Perhaps a new debate about gun control is needed in America. Not about real firearms – but about “toys” that sometimes cause needless deaths of children.

Regularly enough that the scenario is familiar to many people, law enforcement officers kill a child because of a mistake. Dispatchers are called by people concerned a boy is brandishing a gun. Officers arrive, order the youth to put the weapon down and, instead, he moves as if to fire at them.

Deputies or officers, with just split-seconds to react, shoot the lad. To their horror, they find he was armed only with a realistic-looking toy or pellet pistol.

Any reasonable person who has seen such “toys” understands. Many look much like real firearms. They are much different than the plastic “pretend” guns many adults enjoyed when they were young.

Some makers of realistic-looking toys or pellet guns place orange plastic tips on their barrels, in an attempt to make mistakes less likely.

That did not help 12-year-old Tamir Rice of Cleveland. The orange tip had been removed from the pistol he had when a police officer shot and killed him a few weeks ago.

No discussion of new limits of any kind on real firearms can occur without concern about the Second Amendment. Americans are guaranteed the right to keep and bear real firearms.

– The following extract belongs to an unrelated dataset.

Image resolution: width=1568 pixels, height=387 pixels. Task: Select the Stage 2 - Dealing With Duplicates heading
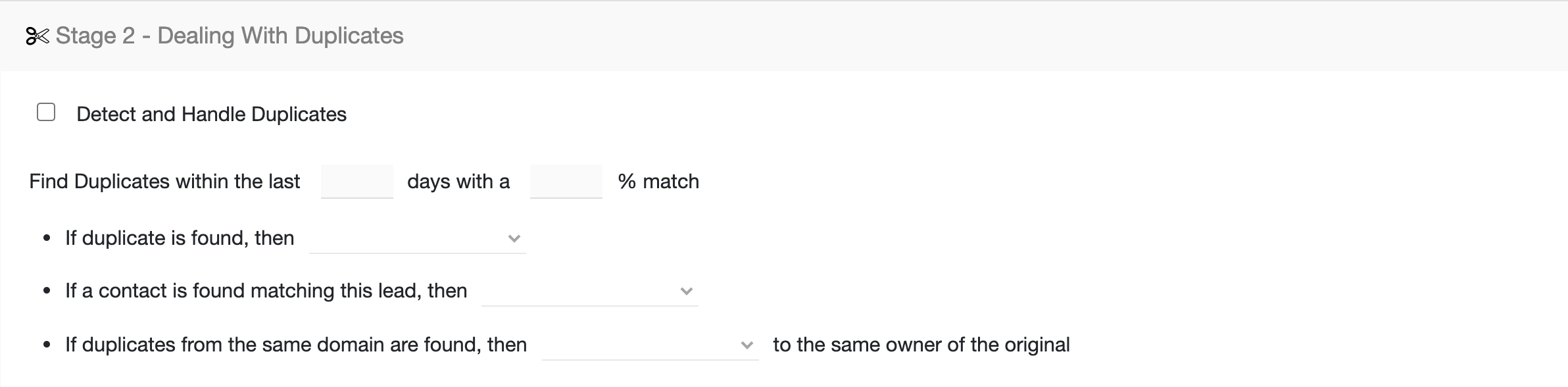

Some in government have gone too far in infringing upon that right. Powerful forces have been at work in attempts to virtually eviscerate the Second Amendment. Those efforts must be resisted.

But the Second Amendment contains no guarantee of a child’s right to be killed because of a mistake.

For years, we have been among those urging that parents be cautious in allowing their children to carry realistic-looking toy or pellet guns in public. Such suggestions have had only limited success.

It has been suggested federal laws should be enacted to prohibit sale of toy or pellet guns that could be mistaken for the real thing. There are many pros and cons to that argument.

Can the issue be linked to the Second Amendment? We don’t see how – but like most other reasonable people, we’re willing to consider other viewpoints.

That, after all, is how we do things in this country. But without even agreeing to discuss the issue, there will be no consensus and nothing will change. And that would mean more children dying needlessly.